Below is a listing. Quote from it, exactly, the lines from the one containing "You are a computer-use agent. Viewport: 1288px" down to the one containing "You are a computer-use agent. This", both ends included, and nothing else.

--- Raw data ---

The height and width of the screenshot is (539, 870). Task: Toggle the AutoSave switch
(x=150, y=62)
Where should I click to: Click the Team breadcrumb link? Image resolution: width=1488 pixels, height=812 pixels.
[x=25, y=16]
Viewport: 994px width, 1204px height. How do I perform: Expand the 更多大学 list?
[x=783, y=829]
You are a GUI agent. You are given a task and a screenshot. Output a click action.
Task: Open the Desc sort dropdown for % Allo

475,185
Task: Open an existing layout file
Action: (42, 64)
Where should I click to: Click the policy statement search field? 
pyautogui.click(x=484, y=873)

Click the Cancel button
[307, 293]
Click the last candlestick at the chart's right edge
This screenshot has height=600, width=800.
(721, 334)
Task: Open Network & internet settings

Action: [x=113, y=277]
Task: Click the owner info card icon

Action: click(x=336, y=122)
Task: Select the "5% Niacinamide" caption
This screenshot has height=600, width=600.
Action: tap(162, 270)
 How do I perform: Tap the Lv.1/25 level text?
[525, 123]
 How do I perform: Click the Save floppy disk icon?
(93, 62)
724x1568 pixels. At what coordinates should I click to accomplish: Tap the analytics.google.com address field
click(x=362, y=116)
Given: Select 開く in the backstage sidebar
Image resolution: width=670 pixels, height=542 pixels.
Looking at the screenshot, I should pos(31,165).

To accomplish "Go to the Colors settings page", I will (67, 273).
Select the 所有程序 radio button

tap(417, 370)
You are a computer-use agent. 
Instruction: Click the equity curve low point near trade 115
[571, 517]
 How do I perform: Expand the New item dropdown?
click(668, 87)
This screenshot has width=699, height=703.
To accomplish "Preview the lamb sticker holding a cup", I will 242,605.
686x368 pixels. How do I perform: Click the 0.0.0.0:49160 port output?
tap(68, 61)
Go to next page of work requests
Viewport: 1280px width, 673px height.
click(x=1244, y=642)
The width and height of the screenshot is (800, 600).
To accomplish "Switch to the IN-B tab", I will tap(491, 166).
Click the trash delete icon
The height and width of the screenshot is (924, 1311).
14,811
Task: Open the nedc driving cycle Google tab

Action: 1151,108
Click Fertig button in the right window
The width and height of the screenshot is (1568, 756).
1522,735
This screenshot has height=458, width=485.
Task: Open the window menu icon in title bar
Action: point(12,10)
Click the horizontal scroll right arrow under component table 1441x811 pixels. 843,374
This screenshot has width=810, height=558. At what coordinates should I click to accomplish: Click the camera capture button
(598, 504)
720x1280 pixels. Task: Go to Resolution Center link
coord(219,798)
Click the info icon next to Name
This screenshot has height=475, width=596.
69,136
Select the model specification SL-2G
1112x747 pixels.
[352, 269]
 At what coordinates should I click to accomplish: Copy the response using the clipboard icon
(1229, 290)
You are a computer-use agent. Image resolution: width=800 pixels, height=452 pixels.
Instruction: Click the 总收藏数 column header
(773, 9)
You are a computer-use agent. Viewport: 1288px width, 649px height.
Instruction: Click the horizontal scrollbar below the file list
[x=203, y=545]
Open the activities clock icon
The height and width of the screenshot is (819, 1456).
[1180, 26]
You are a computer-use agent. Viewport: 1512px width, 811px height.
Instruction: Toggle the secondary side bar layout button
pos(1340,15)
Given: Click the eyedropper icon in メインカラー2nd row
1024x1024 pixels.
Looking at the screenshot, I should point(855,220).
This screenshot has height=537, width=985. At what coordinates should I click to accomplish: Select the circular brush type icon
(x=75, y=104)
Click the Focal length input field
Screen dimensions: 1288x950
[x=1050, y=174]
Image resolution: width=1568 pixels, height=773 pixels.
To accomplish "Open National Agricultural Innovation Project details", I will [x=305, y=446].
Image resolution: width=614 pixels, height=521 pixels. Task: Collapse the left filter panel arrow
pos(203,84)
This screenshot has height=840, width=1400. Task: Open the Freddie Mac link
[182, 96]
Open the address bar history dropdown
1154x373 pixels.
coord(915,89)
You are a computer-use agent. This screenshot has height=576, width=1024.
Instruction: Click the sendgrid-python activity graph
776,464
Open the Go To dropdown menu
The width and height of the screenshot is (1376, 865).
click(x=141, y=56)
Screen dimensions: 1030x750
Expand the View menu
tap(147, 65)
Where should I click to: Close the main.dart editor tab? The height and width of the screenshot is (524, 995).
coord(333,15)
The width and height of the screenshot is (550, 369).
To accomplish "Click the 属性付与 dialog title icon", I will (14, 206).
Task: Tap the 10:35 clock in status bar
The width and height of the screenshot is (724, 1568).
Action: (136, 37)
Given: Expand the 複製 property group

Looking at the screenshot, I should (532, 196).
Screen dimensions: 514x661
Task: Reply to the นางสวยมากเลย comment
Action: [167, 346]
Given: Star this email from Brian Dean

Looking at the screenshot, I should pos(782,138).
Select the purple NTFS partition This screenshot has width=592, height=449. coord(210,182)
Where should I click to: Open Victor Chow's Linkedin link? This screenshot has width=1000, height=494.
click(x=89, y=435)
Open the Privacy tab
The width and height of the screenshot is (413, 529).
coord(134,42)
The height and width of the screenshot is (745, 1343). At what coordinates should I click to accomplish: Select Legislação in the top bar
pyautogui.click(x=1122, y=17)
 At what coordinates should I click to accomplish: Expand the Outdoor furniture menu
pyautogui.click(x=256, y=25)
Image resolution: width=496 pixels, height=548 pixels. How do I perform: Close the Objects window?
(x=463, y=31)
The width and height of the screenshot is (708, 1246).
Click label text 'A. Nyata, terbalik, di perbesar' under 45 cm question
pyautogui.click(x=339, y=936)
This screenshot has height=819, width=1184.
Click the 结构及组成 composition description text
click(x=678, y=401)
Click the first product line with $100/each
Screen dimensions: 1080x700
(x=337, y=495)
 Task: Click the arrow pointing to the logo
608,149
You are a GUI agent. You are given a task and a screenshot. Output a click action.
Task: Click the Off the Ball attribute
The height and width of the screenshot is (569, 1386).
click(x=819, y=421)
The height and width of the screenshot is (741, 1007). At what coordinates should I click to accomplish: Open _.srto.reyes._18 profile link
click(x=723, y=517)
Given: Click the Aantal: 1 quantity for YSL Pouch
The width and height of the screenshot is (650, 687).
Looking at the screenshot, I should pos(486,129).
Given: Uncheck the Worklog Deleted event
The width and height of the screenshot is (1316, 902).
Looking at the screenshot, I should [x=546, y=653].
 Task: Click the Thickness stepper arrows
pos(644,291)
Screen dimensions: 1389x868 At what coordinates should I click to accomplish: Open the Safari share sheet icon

---

The completed task
You are a computer-use agent. Viewport: 1288px width, 649px height.
Instruction: Click the horizontal scrollbar below the file list
[x=203, y=545]
Open the activities clock icon
The height and width of the screenshot is (819, 1456).
[1180, 26]
You are a computer-use agent. Viewport: 1512px width, 811px height.
Instruction: Toggle the secondary side bar layout button
pos(1340,15)
Given: Click the eyedropper icon in メインカラー2nd row
1024x1024 pixels.
Looking at the screenshot, I should point(855,220).
This screenshot has height=537, width=985. At what coordinates should I click to accomplish: Select the circular brush type icon
(x=75, y=104)
Click the Focal length input field
Screen dimensions: 1288x950
[x=1050, y=174]
Image resolution: width=1568 pixels, height=773 pixels.
To accomplish "Open National Agricultural Innovation Project details", I will [x=305, y=446].
Image resolution: width=614 pixels, height=521 pixels. Task: Collapse the left filter panel arrow
pos(203,84)
This screenshot has height=840, width=1400. Task: Open the Freddie Mac link
[182, 96]
Open the address bar history dropdown
1154x373 pixels.
coord(915,89)
You are a computer-use agent. This screenshot has height=576, width=1024.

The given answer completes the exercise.